Как-то Конфуций печалился: «О, как я опустился! Я уже давно не вижу во сне Чжоу-гуна!» (VII, 5). Учитывая, что столь почитаемый Конфуцием Чжоу-гун (VIII в. до н. э.) был основателем царства Лу – родного царства Конфуция – и сыном знаменитого чжоуского правителя Вэн-вана («Культурного правителя»), не сложно догадаться, что когда-то Конфуций нередко видел во сне именно духа Чжоу-гуна. К тому же Чжоу-гун как правитель царства Лу формально мог считаться предком-покровителем самого Учителя. И Конфуций трагически утратил связь с этим духом, не чувствует его и внезапно осознает, что отринут миром духов вообще.
На самом деле он страшно боится – боится утратить связь с Небом, с духами и перестать идентифицировать себя в сакральном пространстве. Это безумный страх, близкий к неврозу, вот именно поэтому, как представляется, Конфуций и «не садился на циновку, которая лежала не по ритуалу» (X, 12), и бранился, недовольный даже мелочью, нарушающей ритуальное единство с духами: «Этот кубок для вина не похож на обычный винный кубок. Так разве это кубок?! Разве это кубок?!» (VI, 25).
Конфуций ждет сновидений и знамений, он печалится, что «не прилетает дух фэн (феникс)» и из вод Хуанхэ не появляется знамение в виде священного дракона-лун с письменами на спине. «Конец мне!» – в отчаянии восклицает он (IX, 9). Учитывая, что и фэн, и лун, как мы уже замечали выше, были некими посредниками между царством людей и царством духов, а иногда и перевозчиками в царство мертвых, то перед нами оказывается напуганный пожилой мистик, который вдруг испытывает крах своей мечты постоянно находиться в контакте с духами предков и мудрецов.

· · · ·

Задания —
**A.** Выведите из текста о Конфуции отрывок от слов «Конфуций ждет сновидений» до слов «предков и мудрецов.» включительно.
**B.** Какое царство, согласно тексту о Конфуции, основал Чжоу-гун?
**C.** Продолжите текст о Конфуции после его последнего предложения.

Записанные данные

· · · ·

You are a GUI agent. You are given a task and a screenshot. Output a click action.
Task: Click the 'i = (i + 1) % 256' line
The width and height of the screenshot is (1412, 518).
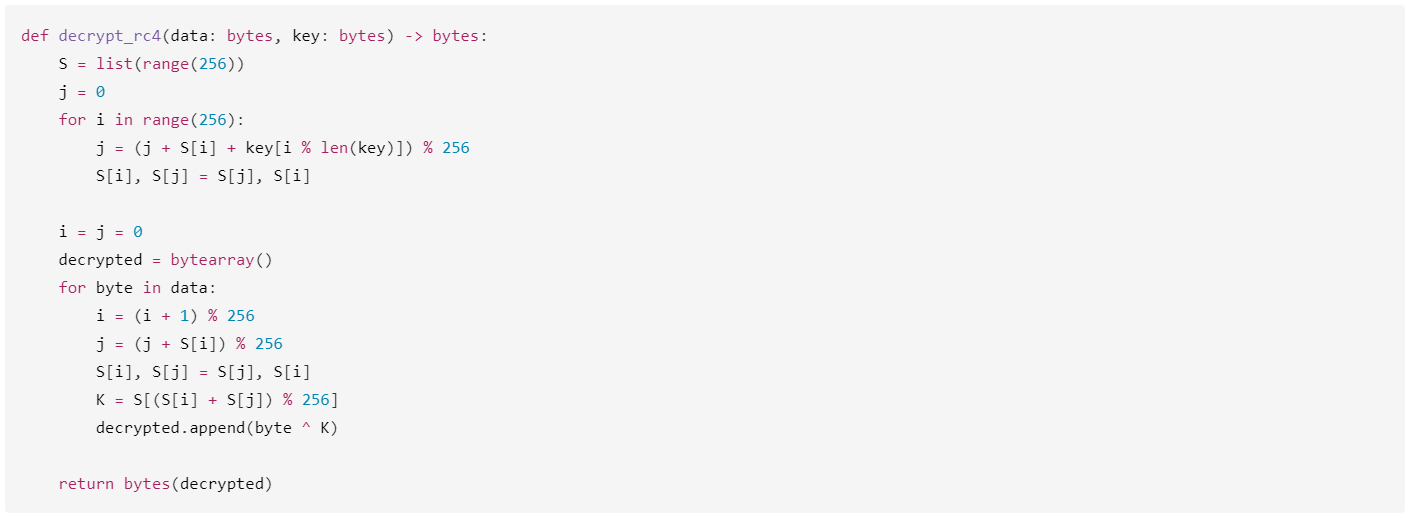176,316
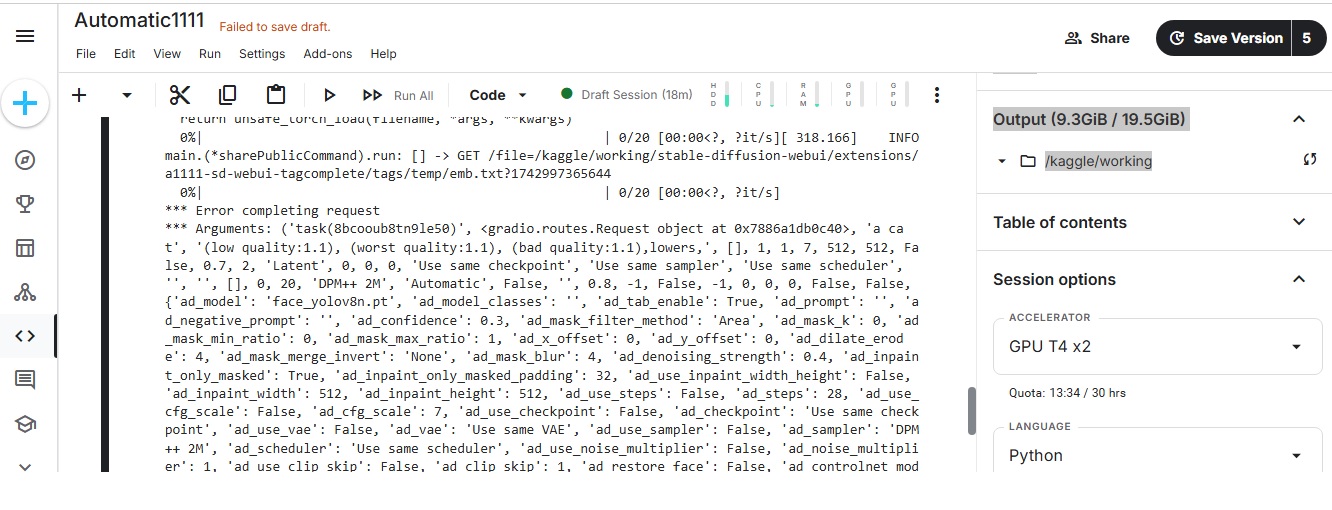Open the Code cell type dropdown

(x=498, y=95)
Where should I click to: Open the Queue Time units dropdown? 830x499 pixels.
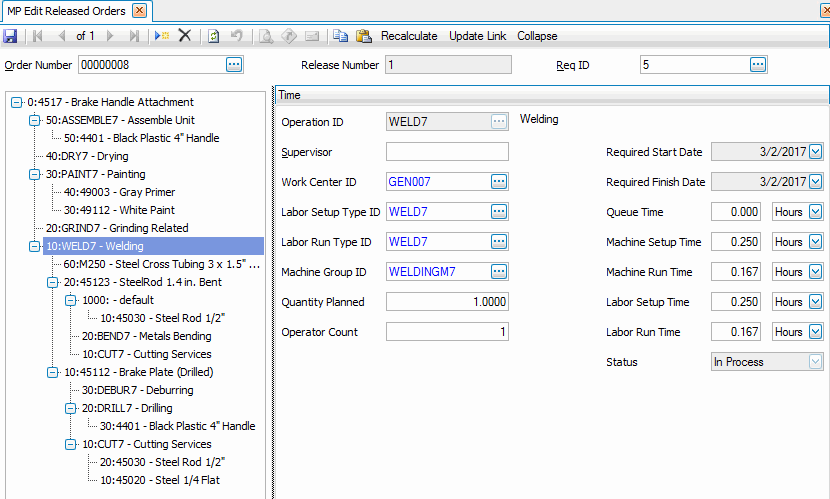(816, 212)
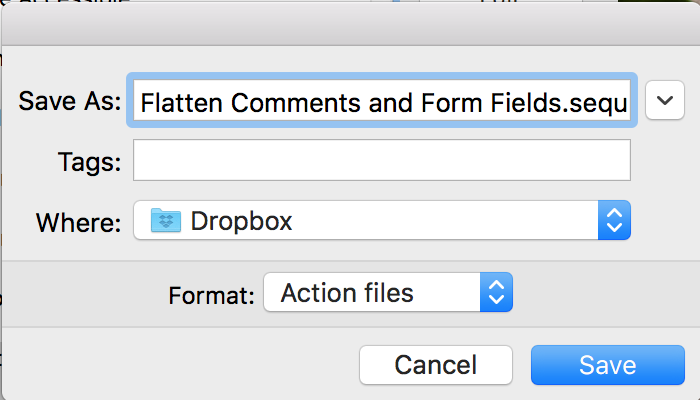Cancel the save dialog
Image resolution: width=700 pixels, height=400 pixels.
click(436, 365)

· · · ·

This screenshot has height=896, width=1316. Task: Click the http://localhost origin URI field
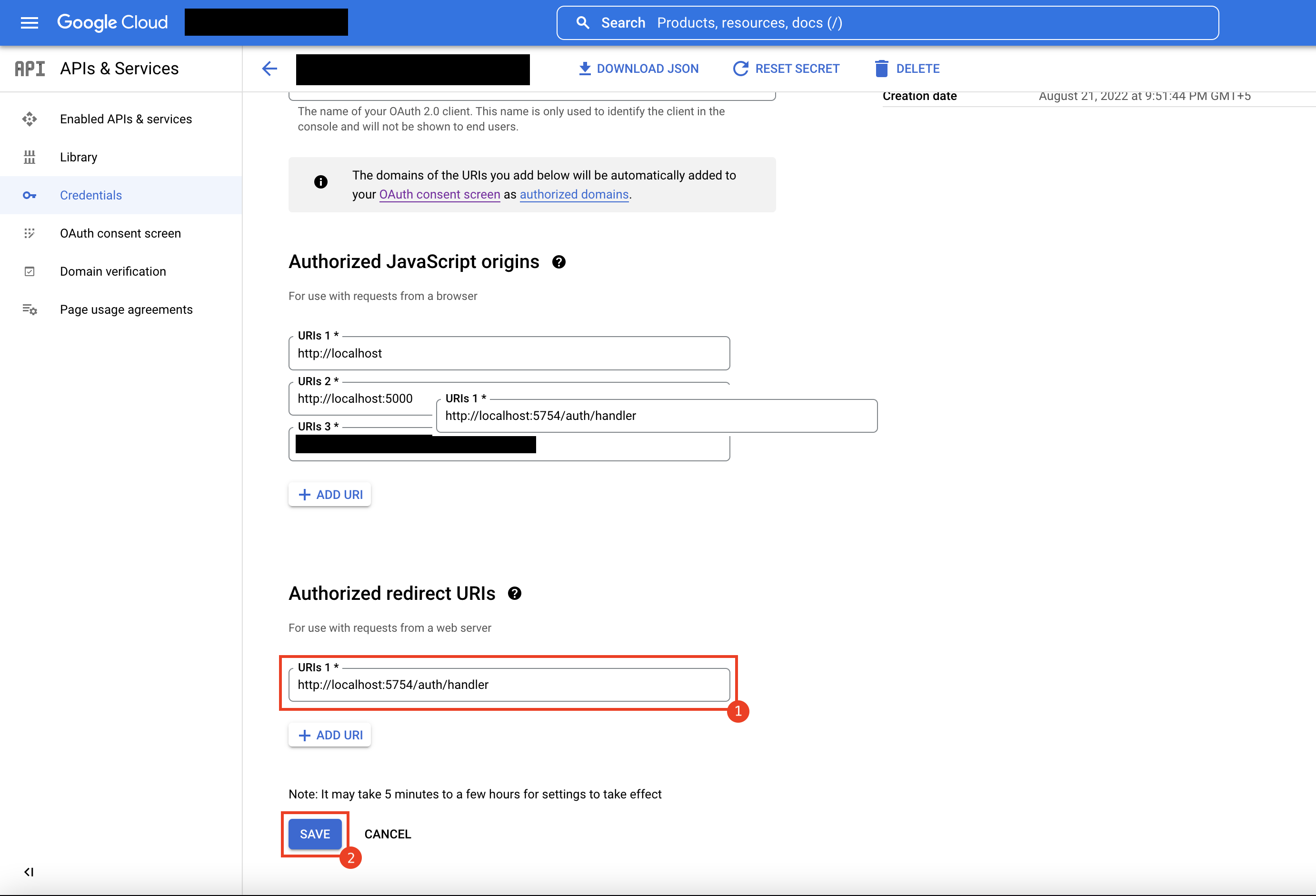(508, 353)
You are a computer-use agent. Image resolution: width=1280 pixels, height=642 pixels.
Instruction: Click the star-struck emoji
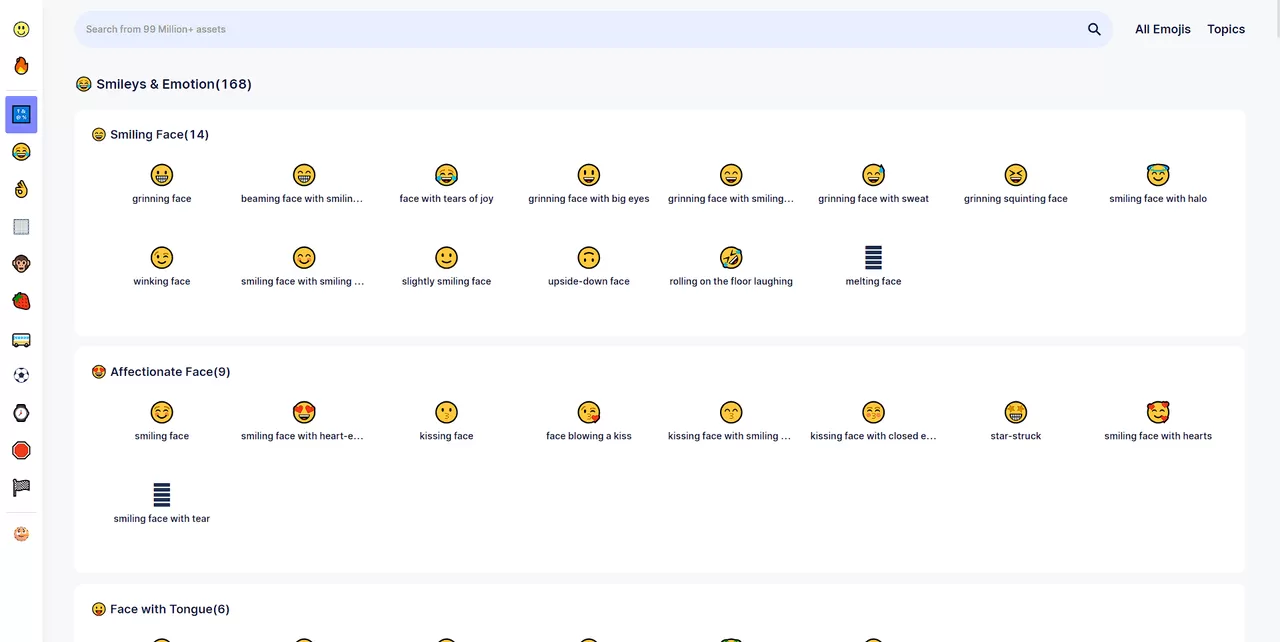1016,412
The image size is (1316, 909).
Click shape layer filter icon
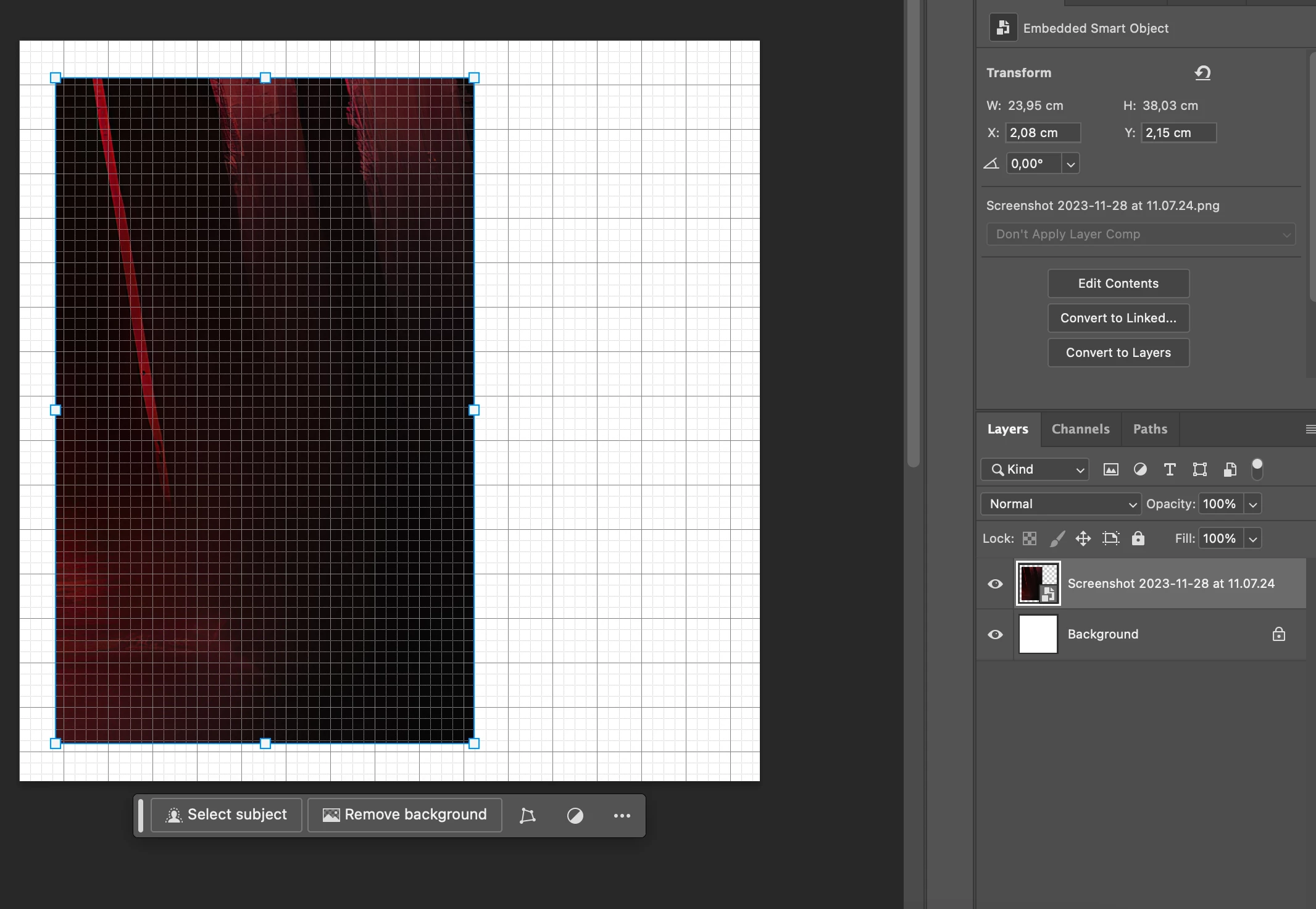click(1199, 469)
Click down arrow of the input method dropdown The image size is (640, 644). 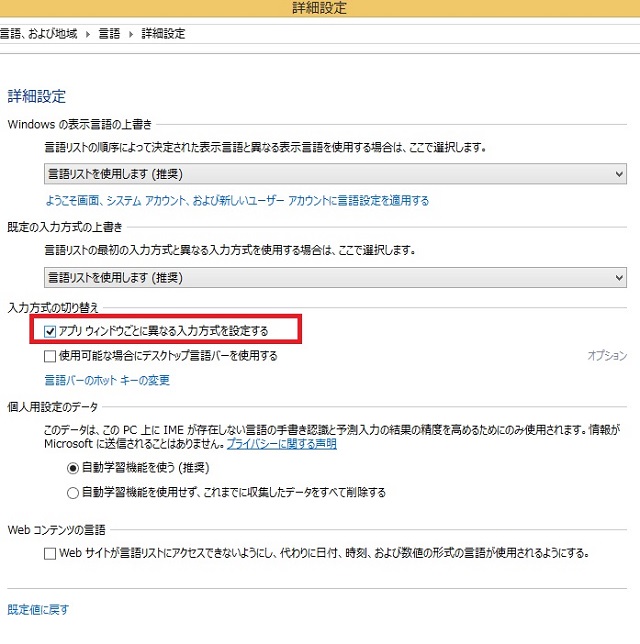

· · · ·

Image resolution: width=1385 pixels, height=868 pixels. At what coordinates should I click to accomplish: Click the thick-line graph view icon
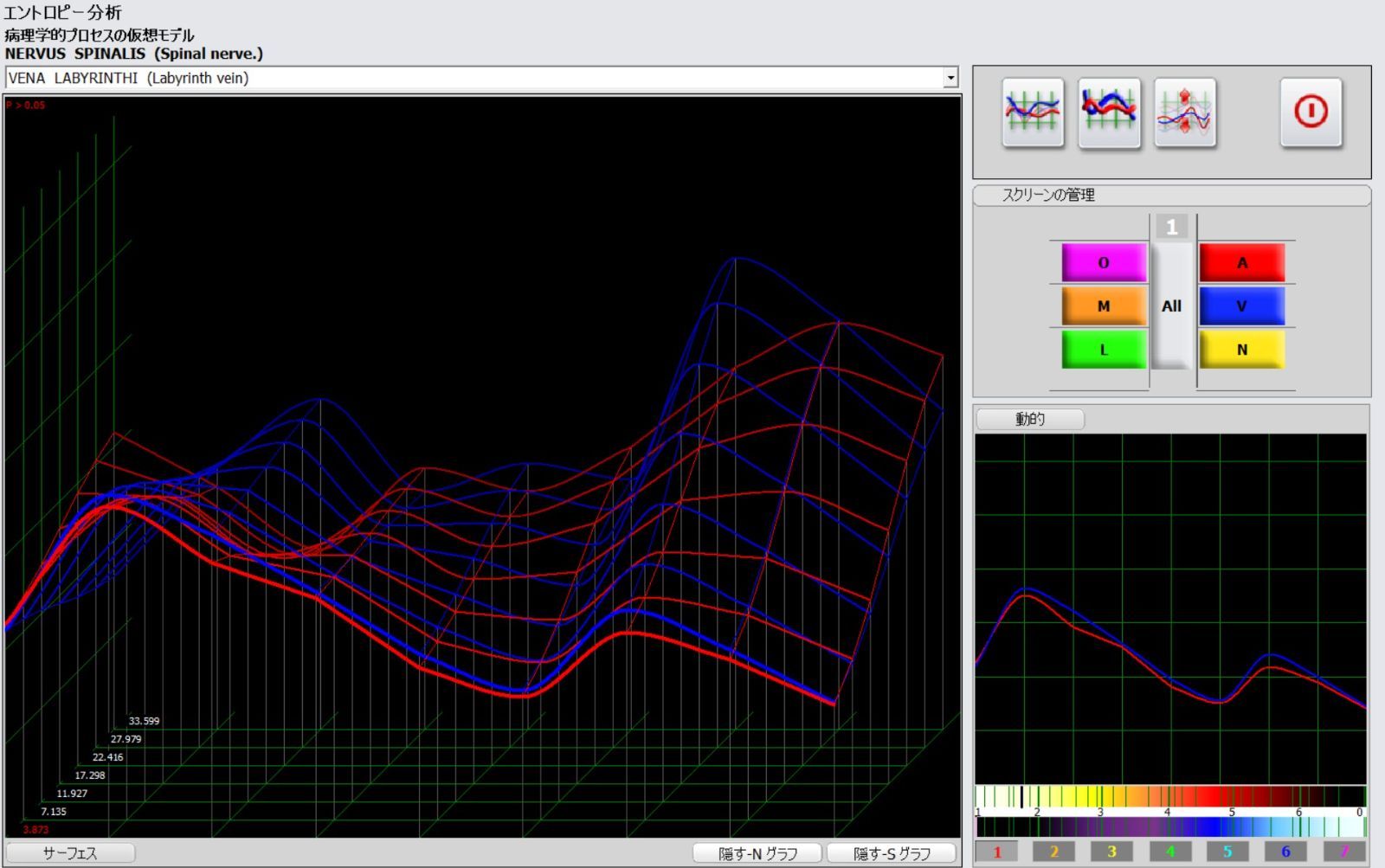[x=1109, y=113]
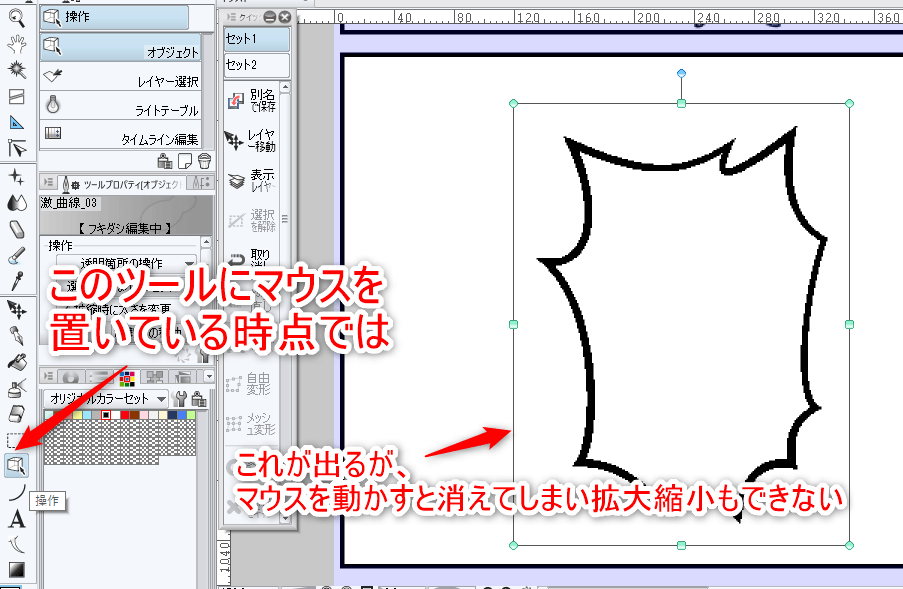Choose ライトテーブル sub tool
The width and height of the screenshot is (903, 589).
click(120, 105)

· · · ·

Ответы по заданиям —
**A.**
Конфуций ждет сновидений и знамений, он печалится, что «не прилетает дух фэн (феникс)» и из вод Хуанхэ не появляется знамение в виде священного дракона-лун с письменами на спине. «Конец мне!» – в отчаянии восклицает он (IX, 9). Учитывая, что и фэн, и лун, как мы уже замечали выше, были некими посредниками между царством людей и царством духов, а иногда и перевозчиками в царство мертвых, то перед нами оказывается напуганный пожилой мистик, который вдруг испытывает крах своей мечты постоянно находиться в контакте с духами предков и мудрецов.

**B.** Царство Лу.

**C.**
Знания благородного мужа
Во всех рассуждениях Конфуция ярче всего проступает фигура благородного мужа цзюньцзы – идеального типажа, точки устремлений каждого служивого мужа. Под воздействием этого идеала сформировалась вообще вся моральная парадигма китайской культуры. Благородный муж «без гнева строг», он «безмятежен и спокоен» и логически противостоит «маленьким людям» (сяожэнь), которые не способны понимать и соблюдать ритуальную сторону жизни, испытывать человеколюбие, уважение к старшим, выполнять свой долг перед правителем.
Цзюньцзы принято переводить как «благородный муж» (Л. С. Переломов), «достойная личность» (В. М. Алексеев), на английский – gentelmen, хотя суть его образа значительно более глубока, чем просто достойное ритуальное поведение. Прежде всего он тот, кто «познал волю Неба» (ХХ, 3), и именно это отличает его от обычных людей.
«Благородный муж» превратился в символ всей конфуцианской традиции, в точку устремления каждого служивого чиновника или достойного мужа китайского общества. Чинность, спокойность манер, невозмутимость, преданность в служении, ритуальность поведения – именно таким конфуцианец представал публике. По сути, все конфуцианские труды так или иначе пытаются трактовать, какими качествами должен обладать цзюньцзы и как этого достичь.
Конфуций и его последователи не часто могли встретить этих благородных мужей среди современников, да и себя они таковыми не считали. Их идеал находился в далёком прошлом, которое мудрецы неизменно называли не иначе как «высокой древностью». В качестве идеальных благородных мужей выступали многие правители Древнего Китая.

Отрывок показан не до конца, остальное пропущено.